Monday, June 10, 2013
There are a ridiculous number of guides on how to create a bootable Windows 7 USB drive from within Linux. However, many of the guides have missing steps, involve using Windows, or use programs not readily available on other Linux distributions. The following guide should work on any Linux distribution to create a bootable Windows 7 USB drive.
Most modern Linux distributions should automount the USB drive. You will need to see what device it is assigned to by running
df -h or
mount. syslog can also be monitored to find the device it is assigned to by running
tail -f /var/log/messages as root in Fedora; other Linux distributions should be similar but Ubuntu uses /var/log/syslog.
Once you have figured out what device the USB drive is assigned to, be sure to unmount it before continuing.
Also, the following steps will erase everything on the USB drive you are using. You are responsible for your own data.
Either fdisk or parted can be used to partition the USB drive. Use whatever command you are more familiar with.
Be aware, changes made using fdisk can be undone as long as those changes have not been written; changes made using parted cannot be undone because they are applied in real time.
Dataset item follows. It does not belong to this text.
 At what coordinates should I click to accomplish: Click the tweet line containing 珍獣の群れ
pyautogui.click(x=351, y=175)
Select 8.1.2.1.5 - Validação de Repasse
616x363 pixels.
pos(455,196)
In either case, be SURE you are making changes to the right device.
sudo fdisk /dev/sdX
Type p and Enter to print the current partition table. I do this out of habit.
Delete all the current partitions by typing d then Enter for each partition.
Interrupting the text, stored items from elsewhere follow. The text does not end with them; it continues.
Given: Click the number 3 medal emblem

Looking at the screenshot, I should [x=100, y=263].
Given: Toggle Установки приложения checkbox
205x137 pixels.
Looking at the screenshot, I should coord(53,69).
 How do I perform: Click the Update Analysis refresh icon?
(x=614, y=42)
Type n and Enter, then type p and Enter, then type 1 and Enter three times to create one new primary partition that uses all available space.
Type t and Enter (Partition 1 is selected because it’s the only partition), then type 7 and Enter to change the type to HPFS/NTFS/exFAT.
Type a and Enter, then type 1 and Enter to turn on the Boot flag.
To verify everything worked, type p and Enter and make sure the Boot column has an * set and the Id column is set to 7.
Type w and Enter to write the changes.
Make SURE you are using parted on the right device. Everything done using parted is applied in real time.
sudo parted /dev/sdX (parted) mklabel msdos (parted) mkpart primary ntfs 1 -1 (parted) set 1 boot on (parted) quit
You will need the Linux NTFS userspace driver installed. To install it, on Fedora run
yum install ntfs-3g or on Ubuntu run
apt-get install ntfs-3g.
sudo mkfs.ntfs -f /dev/sdX1
You will need ms-sys to write a Master Boot Record (MBR) to the USB drive.
Make sure you have installed the gcc, make, and gettext repository packages in order to compile the source code.
Download the latest source code from http://ms-sys.sourceforge.net/#Download.
Un-tar the source code and change into the source code directory:
tar xvzf ms-sys-2.3.0.tar.gz cd ms-sys-2.3.0
Compile and install the binary:
make sudo make install
ms-sys will install to /usr/local/bin. Be sure to add this path if it is not in the root user’s environment PATH:
su - export PATH=$PATH:/usr/local/bin
sudo ms-sys -7 /dev/sdX
sudo mkdir -p /mnt/flash sudo mount /dev/sdX1 /mnt/flash
sudo mkdir -p /mnt/iso sudo mount -o loop /tmp/en_windows_7_professional_x64_dvd_X15-65805.iso /mnt/iso
sudo cp -av /mnt/iso/* /mnt/flash/
I encountered several instances where the
cp command finished before all I/O was written to the USB drive. Because of this, the
umount command below will stall until all I/O is finished. I/O can be watched in real time by installing iotop.
sudo umount /mnt/flash
Plugin the USB drive to the computer you want to install Windows 7 on and boot to USB-HDD or USB-ZIP. Depending on the type of motherboard/computer, there may be instances where you have to boot to USB-FDD or USB-CDROM instead. For example, on a Gigabyte GA-MA74GM-S2 motherboard, booting to USB-HDD did not work, I had to boot to USB-ZIP. However, on a Lenovo ThinkPad X220 I had to boot to USB-HDD.